Writing a novel-length manuscript involves a two-step process: Part 1. The Idea. And, Part 2. The Implementation. For most writers, creativity isn’t difficult. We’re all daydreamers at heart. The difficulty lies in which of those ideas can best be refined to produce relevant prose. Sometimes, the chasm between The Idea and The Implementation may seem impossible.

Part 1. Perceiving a potential novel—those weeks or months or years spent contemplating a story—that’s pretty much quantum thinking. Fragmented concepts spin around our heads like graffiti at Marti Gras, thoughts about this-or-that coming and going in no particular order. But then we must gather the chaos…

Part 2. Once a writer begins to put thoughts on paper, one word at a time, word after word after word, that’s linear thinking. Basically we’re taking a bloated, unwieldy ball of random ideas and filtering them through a very small cerebral nozzle—one painstaking sentence at a time.

Not everybody attempting a first novel can make that transition. At least, not easily. Our right-brain (the creative side) is handing the baton to our left-brain (the logical, orderly side). A good many beginning novelists fumble the baton at this point. The successful ones pick it up again and keep running.

A first draft is that fusion of quantum thinking crashing into linear thinking. Some thoughts will transcribe smoothly to the page, but others emerge kicking and screaming and not very sure if or where they belong. But a first draft allows all those free-flowing thoughts a place to safely crash-land—many only temporarily—and then recover. Think of an oil painter who roughly sketches an idea on a canvas with a pencil before beginning to apply paint. A writer’s first draft is very much like that sketch. You’re not really sure what the final results will look like, but at least you have an idea. It’s a start.

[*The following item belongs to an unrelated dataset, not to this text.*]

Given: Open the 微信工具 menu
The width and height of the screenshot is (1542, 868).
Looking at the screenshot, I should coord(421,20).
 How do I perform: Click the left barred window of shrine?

The key is to not expect immediate satisfaction in a first draft. You’re not looking for any sort of perfection or brilliant prose (although you may see bits and pieces of future brilliance begin to take shape.) Because a first draft is simply a tool meant FYEO, and one that often explores various changes to your story before you find the best way forward. Those writers expecting (or attempting) perfection with their first draft most likely won’t complete that novel—they’ll burn out first from mental exhaustion long before they can reach The End. And that’s only because they’re incorrectly using that tool. Some writers might finish those thoughts in a 2nd or 3rd draft, but most of us will redraft a dozen, two dozen, times before we’re ultimately happy with the results. But there’s no single way to successfully draft a novel. Every writer will have a different approach. The key is finding the one best suited for your needs.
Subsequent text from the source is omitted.